# What this task involves
Nothing but an exact copy of the records below counts as the answer.

# Recorded information
#####

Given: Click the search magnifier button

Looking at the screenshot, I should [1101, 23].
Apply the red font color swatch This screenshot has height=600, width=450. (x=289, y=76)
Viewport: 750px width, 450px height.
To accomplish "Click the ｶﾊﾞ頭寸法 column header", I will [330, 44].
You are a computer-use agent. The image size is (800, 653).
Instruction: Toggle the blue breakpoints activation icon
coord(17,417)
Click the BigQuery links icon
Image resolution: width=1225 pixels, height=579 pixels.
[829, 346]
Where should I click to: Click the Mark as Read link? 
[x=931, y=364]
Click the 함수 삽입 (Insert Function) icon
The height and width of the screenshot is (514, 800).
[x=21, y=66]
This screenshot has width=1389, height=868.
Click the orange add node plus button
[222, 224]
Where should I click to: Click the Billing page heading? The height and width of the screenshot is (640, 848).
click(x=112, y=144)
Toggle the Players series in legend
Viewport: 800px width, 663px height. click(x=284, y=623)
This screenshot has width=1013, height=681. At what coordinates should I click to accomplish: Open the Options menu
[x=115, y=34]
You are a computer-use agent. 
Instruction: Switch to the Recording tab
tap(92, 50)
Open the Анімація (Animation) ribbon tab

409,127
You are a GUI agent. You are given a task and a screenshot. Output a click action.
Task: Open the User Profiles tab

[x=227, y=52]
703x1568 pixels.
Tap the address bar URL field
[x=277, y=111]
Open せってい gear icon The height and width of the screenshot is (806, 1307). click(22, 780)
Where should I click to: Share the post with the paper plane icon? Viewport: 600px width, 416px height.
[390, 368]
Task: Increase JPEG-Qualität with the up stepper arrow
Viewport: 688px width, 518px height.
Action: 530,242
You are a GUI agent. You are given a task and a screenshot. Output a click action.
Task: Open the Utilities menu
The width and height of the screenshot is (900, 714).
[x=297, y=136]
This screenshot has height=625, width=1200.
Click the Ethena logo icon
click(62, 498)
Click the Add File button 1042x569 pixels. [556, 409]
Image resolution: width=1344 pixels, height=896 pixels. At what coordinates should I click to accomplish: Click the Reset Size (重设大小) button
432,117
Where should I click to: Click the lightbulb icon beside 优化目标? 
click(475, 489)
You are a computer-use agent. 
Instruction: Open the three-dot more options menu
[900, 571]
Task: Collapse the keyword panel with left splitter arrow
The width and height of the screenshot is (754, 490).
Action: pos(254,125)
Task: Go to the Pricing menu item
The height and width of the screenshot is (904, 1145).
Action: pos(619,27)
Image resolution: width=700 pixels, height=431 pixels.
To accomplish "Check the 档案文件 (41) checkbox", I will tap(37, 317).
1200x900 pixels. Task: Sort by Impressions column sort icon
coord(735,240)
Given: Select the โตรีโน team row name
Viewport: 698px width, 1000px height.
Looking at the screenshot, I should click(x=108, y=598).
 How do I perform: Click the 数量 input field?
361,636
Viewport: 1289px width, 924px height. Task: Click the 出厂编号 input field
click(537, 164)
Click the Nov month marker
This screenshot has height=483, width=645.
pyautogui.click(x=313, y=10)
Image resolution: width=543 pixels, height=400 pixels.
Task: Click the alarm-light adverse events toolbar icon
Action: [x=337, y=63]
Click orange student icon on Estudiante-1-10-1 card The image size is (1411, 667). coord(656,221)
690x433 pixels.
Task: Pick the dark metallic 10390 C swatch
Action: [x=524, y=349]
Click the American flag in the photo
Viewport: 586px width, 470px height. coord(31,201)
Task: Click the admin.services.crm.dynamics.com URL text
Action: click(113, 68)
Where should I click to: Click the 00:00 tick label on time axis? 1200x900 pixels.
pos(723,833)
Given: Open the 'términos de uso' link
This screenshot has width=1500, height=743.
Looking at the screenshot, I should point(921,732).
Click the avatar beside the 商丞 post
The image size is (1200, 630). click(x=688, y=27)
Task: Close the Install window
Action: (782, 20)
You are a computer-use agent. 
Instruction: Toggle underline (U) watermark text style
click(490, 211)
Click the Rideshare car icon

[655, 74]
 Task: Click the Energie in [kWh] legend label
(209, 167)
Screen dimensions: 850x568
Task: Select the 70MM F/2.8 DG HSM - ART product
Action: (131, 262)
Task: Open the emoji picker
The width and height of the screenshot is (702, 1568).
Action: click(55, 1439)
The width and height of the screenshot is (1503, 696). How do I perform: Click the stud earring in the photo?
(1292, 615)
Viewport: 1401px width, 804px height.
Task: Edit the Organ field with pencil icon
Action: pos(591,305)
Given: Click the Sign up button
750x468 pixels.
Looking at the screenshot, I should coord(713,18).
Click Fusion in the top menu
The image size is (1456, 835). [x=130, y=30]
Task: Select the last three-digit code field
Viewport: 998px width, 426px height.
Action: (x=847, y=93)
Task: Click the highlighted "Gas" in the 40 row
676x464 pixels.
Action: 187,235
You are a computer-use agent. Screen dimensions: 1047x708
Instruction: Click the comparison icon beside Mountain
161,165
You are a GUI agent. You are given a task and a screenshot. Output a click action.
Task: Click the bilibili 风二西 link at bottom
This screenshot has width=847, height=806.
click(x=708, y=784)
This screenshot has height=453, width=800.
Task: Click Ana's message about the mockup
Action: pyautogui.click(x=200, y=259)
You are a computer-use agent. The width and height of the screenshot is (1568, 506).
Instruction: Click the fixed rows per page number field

#####

# Solution to this problem
Given: Click the search magnifier button

Looking at the screenshot, I should [1101, 23].
Apply the red font color swatch This screenshot has height=600, width=450. (x=289, y=76)
Viewport: 750px width, 450px height.
To accomplish "Click the ｶﾊﾞ頭寸法 column header", I will [330, 44].
You are a computer-use agent. The image size is (800, 653).
Instruction: Toggle the blue breakpoints activation icon
coord(17,417)
Click the BigQuery links icon
Image resolution: width=1225 pixels, height=579 pixels.
[829, 346]
Where should I click to: Click the Mark as Read link? 
[x=931, y=364]
Click the 함수 삽입 (Insert Function) icon
The height and width of the screenshot is (514, 800).
[x=21, y=66]
This screenshot has width=1389, height=868.
Click the orange add node plus button
[222, 224]
Where should I click to: Click the Billing page heading? The height and width of the screenshot is (640, 848).
click(x=112, y=144)
Toggle the Players series in legend
Viewport: 800px width, 663px height. click(x=284, y=623)
This screenshot has width=1013, height=681. At what coordinates should I click to accomplish: Open the Options menu
[x=115, y=34]
You are a computer-use agent. 
Instruction: Switch to the Recording tab
tap(92, 50)
Open the Анімація (Animation) ribbon tab

409,127
You are a GUI agent. You are given a task and a screenshot. Output a click action.
Task: Open the User Profiles tab

[x=227, y=52]
703x1568 pixels.
Tap the address bar URL field
[x=277, y=111]
Open せってい gear icon The height and width of the screenshot is (806, 1307). click(22, 780)
Where should I click to: Share the post with the paper plane icon? Viewport: 600px width, 416px height.
[390, 368]
Task: Increase JPEG-Qualität with the up stepper arrow
Viewport: 688px width, 518px height.
Action: 530,242
You are a GUI agent. You are given a task and a screenshot. Output a click action.
Task: Open the Utilities menu
The width and height of the screenshot is (900, 714).
[x=297, y=136]
This screenshot has height=625, width=1200.
Click the Ethena logo icon
click(62, 498)
Click the Add File button 1042x569 pixels. [556, 409]
Image resolution: width=1344 pixels, height=896 pixels. At what coordinates should I click to accomplish: Click the Reset Size (重设大小) button
432,117
Where should I click to: Click the lightbulb icon beside 优化目标? 
click(475, 489)
You are a computer-use agent. 
Instruction: Open the three-dot more options menu
[900, 571]
Task: Collapse the keyword panel with left splitter arrow
The width and height of the screenshot is (754, 490).
Action: pos(254,125)
Task: Go to the Pricing menu item
The height and width of the screenshot is (904, 1145).
Action: pos(619,27)
Image resolution: width=700 pixels, height=431 pixels.
To accomplish "Check the 档案文件 (41) checkbox", I will tap(37, 317).
1200x900 pixels. Task: Sort by Impressions column sort icon
coord(735,240)
Given: Select the โตรีโน team row name
Viewport: 698px width, 1000px height.
Looking at the screenshot, I should click(x=108, y=598).
 How do I perform: Click the 数量 input field?
361,636
Viewport: 1289px width, 924px height. Task: Click the 出厂编号 input field
click(537, 164)
Click the Nov month marker
This screenshot has height=483, width=645.
pyautogui.click(x=313, y=10)
Image resolution: width=543 pixels, height=400 pixels.
Task: Click the alarm-light adverse events toolbar icon
Action: [x=337, y=63]
Click orange student icon on Estudiante-1-10-1 card The image size is (1411, 667). coord(656,221)
690x433 pixels.
Task: Pick the dark metallic 10390 C swatch
Action: [x=524, y=349]
Click the American flag in the photo
Viewport: 586px width, 470px height. coord(31,201)
Task: Click the admin.services.crm.dynamics.com URL text
Action: click(113, 68)
Where should I click to: Click the 00:00 tick label on time axis? 1200x900 pixels.
pos(723,833)
Given: Open the 'términos de uso' link
This screenshot has width=1500, height=743.
Looking at the screenshot, I should point(921,732).
Click the avatar beside the 商丞 post
The image size is (1200, 630). click(x=688, y=27)
Task: Close the Install window
Action: (782, 20)
You are a computer-use agent. 
Instruction: Toggle underline (U) watermark text style
click(490, 211)
Click the Rideshare car icon

[655, 74]
 Task: Click the Energie in [kWh] legend label
(209, 167)
Screen dimensions: 850x568
Task: Select the 70MM F/2.8 DG HSM - ART product
Action: (131, 262)
Task: Open the emoji picker
The width and height of the screenshot is (702, 1568).
Action: click(55, 1439)
The width and height of the screenshot is (1503, 696). How do I perform: Click the stud earring in the photo?
(1292, 615)
Viewport: 1401px width, 804px height.
Task: Edit the Organ field with pencil icon
Action: pos(591,305)
Given: Click the Sign up button
750x468 pixels.
Looking at the screenshot, I should coord(713,18).
Click Fusion in the top menu
The image size is (1456, 835). [x=130, y=30]
Task: Select the last three-digit code field
Viewport: 998px width, 426px height.
Action: (x=847, y=93)
Task: Click the highlighted "Gas" in the 40 row
676x464 pixels.
Action: 187,235
You are a computer-use agent. Screen dimensions: 1047x708
Instruction: Click the comparison icon beside Mountain
161,165
You are a GUI agent. You are given a task and a screenshot. Output a click action.
Task: Click the bilibili 风二西 link at bottom
This screenshot has width=847, height=806.
click(x=708, y=784)
This screenshot has height=453, width=800.
Task: Click Ana's message about the mockup
Action: pyautogui.click(x=200, y=259)
You are a computer-use agent. The width and height of the screenshot is (1568, 506).
Instruction: Click the fixed rows per page number field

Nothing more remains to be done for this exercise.